== Data to process ==
- Opening Delimiter -

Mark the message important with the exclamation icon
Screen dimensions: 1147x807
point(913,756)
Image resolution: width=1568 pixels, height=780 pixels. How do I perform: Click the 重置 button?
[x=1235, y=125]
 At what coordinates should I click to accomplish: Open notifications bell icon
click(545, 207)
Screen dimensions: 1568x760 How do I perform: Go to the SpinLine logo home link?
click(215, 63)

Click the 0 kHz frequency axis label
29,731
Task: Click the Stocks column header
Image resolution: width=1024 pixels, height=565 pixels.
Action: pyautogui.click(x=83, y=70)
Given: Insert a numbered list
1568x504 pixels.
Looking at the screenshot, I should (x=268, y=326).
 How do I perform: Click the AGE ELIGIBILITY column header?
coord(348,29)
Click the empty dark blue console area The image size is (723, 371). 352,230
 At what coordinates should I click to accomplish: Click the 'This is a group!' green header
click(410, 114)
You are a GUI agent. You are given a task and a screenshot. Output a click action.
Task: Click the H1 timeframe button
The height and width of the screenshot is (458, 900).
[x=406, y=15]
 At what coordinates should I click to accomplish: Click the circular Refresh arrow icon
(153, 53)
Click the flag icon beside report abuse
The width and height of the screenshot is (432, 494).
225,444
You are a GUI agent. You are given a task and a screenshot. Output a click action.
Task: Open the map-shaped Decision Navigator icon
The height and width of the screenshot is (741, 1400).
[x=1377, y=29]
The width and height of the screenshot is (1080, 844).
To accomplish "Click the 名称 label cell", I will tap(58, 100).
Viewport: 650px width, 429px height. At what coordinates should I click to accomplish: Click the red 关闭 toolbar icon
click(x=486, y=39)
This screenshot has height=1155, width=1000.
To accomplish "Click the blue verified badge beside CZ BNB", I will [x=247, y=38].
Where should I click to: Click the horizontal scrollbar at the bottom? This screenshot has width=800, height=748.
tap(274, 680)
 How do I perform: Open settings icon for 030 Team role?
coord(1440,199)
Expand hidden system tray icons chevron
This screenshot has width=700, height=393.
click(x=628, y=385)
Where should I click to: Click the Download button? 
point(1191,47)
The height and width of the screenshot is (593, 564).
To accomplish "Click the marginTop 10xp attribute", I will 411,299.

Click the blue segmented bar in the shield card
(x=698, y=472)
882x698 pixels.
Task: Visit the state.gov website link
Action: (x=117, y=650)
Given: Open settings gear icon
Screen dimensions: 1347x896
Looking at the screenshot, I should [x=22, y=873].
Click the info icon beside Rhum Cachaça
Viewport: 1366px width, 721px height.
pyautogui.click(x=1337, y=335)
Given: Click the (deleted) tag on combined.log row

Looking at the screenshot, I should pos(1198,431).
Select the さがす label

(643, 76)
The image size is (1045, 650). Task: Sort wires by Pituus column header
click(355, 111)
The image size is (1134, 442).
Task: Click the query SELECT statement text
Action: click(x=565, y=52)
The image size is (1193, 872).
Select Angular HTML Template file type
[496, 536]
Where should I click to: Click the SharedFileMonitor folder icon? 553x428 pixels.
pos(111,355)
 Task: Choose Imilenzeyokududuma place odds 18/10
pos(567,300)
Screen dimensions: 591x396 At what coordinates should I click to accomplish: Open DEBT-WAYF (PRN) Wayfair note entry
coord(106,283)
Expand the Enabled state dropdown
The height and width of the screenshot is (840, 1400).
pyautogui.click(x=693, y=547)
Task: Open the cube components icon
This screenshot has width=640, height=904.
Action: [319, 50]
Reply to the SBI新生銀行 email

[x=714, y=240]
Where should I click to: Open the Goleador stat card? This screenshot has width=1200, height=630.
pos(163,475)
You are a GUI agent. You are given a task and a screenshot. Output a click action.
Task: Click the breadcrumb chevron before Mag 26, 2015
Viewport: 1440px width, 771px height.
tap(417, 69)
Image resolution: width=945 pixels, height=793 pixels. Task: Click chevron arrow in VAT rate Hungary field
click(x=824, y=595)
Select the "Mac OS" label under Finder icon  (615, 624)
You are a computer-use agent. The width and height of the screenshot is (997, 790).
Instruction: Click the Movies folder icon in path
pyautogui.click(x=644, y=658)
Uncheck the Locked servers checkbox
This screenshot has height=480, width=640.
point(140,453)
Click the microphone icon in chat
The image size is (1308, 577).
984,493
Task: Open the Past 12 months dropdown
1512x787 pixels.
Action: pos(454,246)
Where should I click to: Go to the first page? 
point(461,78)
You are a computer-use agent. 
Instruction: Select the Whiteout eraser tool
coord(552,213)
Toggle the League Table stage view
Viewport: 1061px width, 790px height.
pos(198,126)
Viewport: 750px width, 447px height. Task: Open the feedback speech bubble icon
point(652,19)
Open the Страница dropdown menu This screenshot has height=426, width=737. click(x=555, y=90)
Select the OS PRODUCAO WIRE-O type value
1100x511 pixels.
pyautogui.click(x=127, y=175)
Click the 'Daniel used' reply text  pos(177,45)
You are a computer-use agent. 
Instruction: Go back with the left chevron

- Closing Delimiter -

== Exercise prompt ==
Going through the listing above, please work out how many lines contain the word "with", and give the number alone.

== Answer box ==
2